Ravens’ John Harbaugh on decision to go for 2 instead of game-tying PAT in loss to Steelers


PITTSBURGH — Baltimore Ravens coach John Harbaugh said injuries affected his decision to go for a potential game-winning 2-point conversion Sunday against the Pittsburgh Steelers, instead of settling for a tying point-after kick.

With 12 seconds remaining in regulation, Lamar Jackson‘s pass on the 2-point conversion went off the outstretched left hand of tight end Mark Andrews as the Ravens fell to the Steelers 20-19.

Asked why he went for two instead of the PAT to force overtime, Harbaugh said: “[We’re] trying to win the game right there. We were pretty much out of corners at that point in time. It was an opportunity to try to win the game right there.”

Ravens Pro Bowl cornerback Marlon Humphrey grabbed his left shoulder when trying to tackle Steelers wide receiver Diontae Johnson on Pittsburgh’s go-ahead, 5-yard TD with 1:48 to play. The Ravens fear Humphrey suffered a season-ending injury on the play, a source told ESPN, confirming a report by NFL Network.

Harbaugh said Humphrey will undergo an MRI and declined to specify the injury.

“It could be a while for Marlon,” he said.

The analytics slightly favored Baltimore going for two points (47.1%) over the kick (46.5%), according to ESPN Stats & Information research.

Jackson backed Harbaugh’s decision.

“I want to win,” Jackson said. “I didn’t want to go to overtime anyway.”

With the Ravens trailing 20-13, Jackson capped a 60-yard drive by hitting Sammy Watkins for a 6-yard touchdown. Then, on the 2-point conversion, Andrews was uncovered in the right flat but Jackson had to step up and adjust his throw because Steelers linebacker T.J. Watt was in his face.

Jackson is now 3-of-10 on 2-point conversions in his career (either rushing or passing). That’s the second-worst conversion rate in the past 20 seasons among 40 players with 10-plus 2-point conversion attempts, according to ESPN Stats & Information.

“T.J. Watt’s got range. He’s a long guy,” Jackson said. “I had to throw around him and try to make something happen. That’s all. Just came up short.”

Andrews accepted the blame for the failed conversion.

“[It] was a good play call,” Andrews said. “I came wide open. Lamar threw a great ball; I just didn’t make the play.”

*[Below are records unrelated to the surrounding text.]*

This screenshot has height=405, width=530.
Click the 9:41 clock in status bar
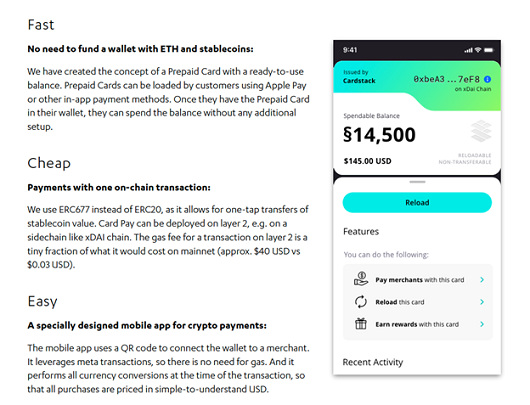[350, 50]
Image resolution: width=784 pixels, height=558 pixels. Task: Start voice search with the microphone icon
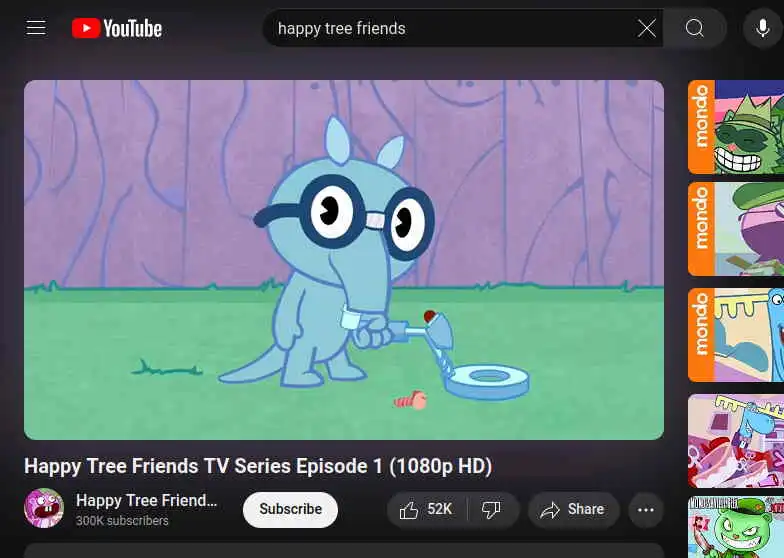pyautogui.click(x=762, y=28)
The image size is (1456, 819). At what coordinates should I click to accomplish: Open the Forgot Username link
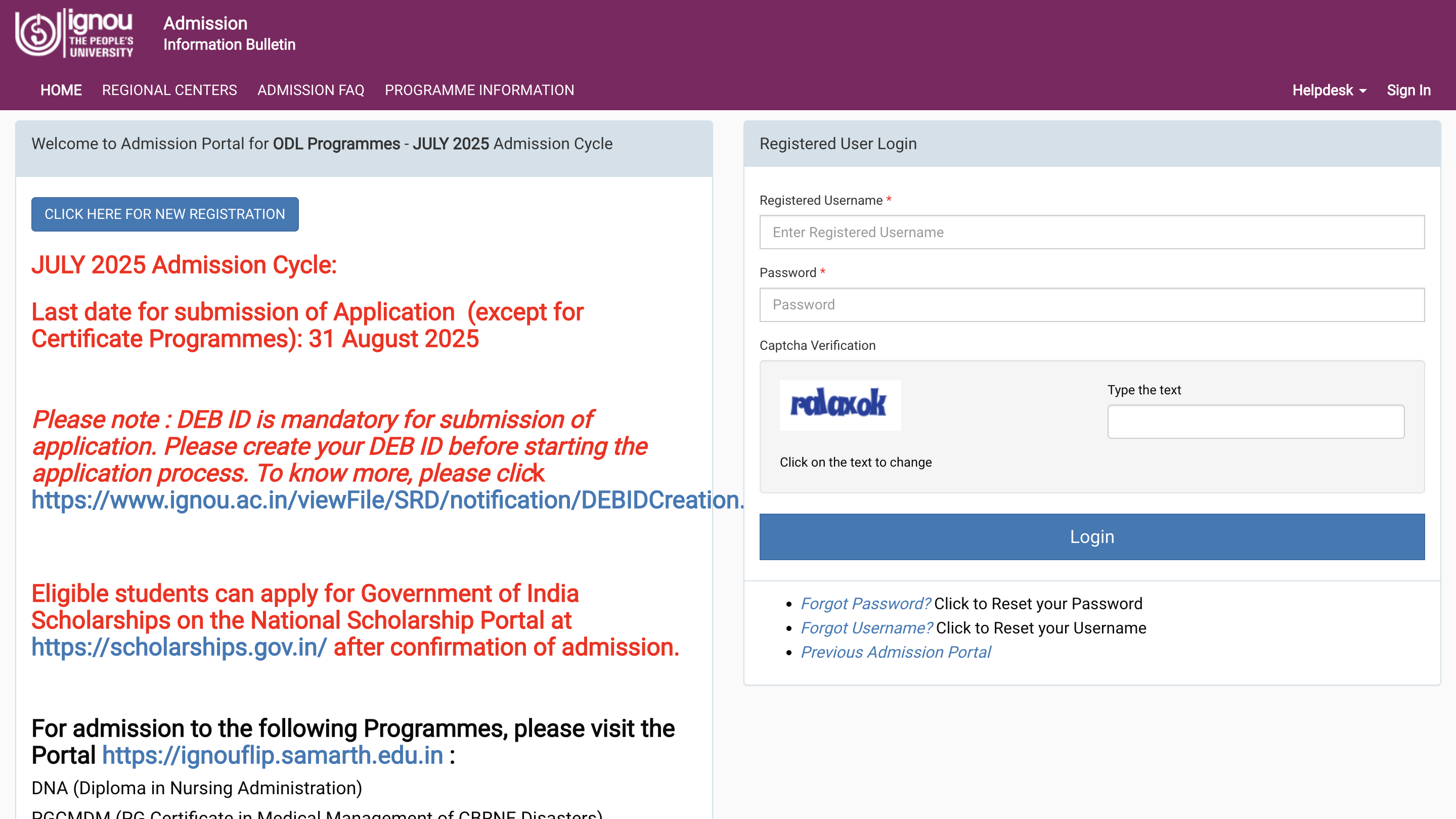867,627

In the past three seasons, teams are 3-for-8 (37.5%) on 2-point conversion attempts when down by one point in the fourth quarter. They are 10-of-23 (43.4%) in these situations since 2000.

Harbaugh was pleased with the play call, not the execution.

“It was a game of inches,” Harbaugh said. “You saw the Al Pacino speech in ‘Any Given Sunday.’ There you go. That’s football. It’s just that close.”

This marked the fourth time in five meetings that a Ravens-Steelers game was decided by five points or less.

Steelers coach Mike Tomlin wasn’t surprised by the Ravens going for the win.

“They aggressively play analytics,” Tomlin said. “From that standpoint, they’re predictable.”

Baltimore allowed Pittsburgh to score on all three of its fourth-quarter drives and then lost its top corner in Humphrey. Entering Sunday’s game, the Ravens were already dealing with injuries at cornerback, with all their active ones — Anthony Averett (shoulder/ankle), Tavon Young (illness), Jimmy Smith (neck/ankle) — missing at least one practice last week.

The Baltimore secondary has already dealt with season-ending injuries to two starters in the secondary: cornerback Marcus Peters (knee) and safety DeShon Elliott (torn biceps/pectoral muscles).

“We’ve got a lot of injuries, so we’ve been dealing with stress all season, and we’ve still been able to overcome it,” Ravens nose tackle Brandon Williams said. “So, that’s what we plan on doing. It’s a ‘Next Man Up’ mentality, so the show must go on.”

Despite the loss, the Ravens (8-4) still lead the AFC North by one game. Baltimore next plays at the Cleveland Browns (6-6), who are coming off a bye.

ESPN’s Brooke Pryor contributed to this report.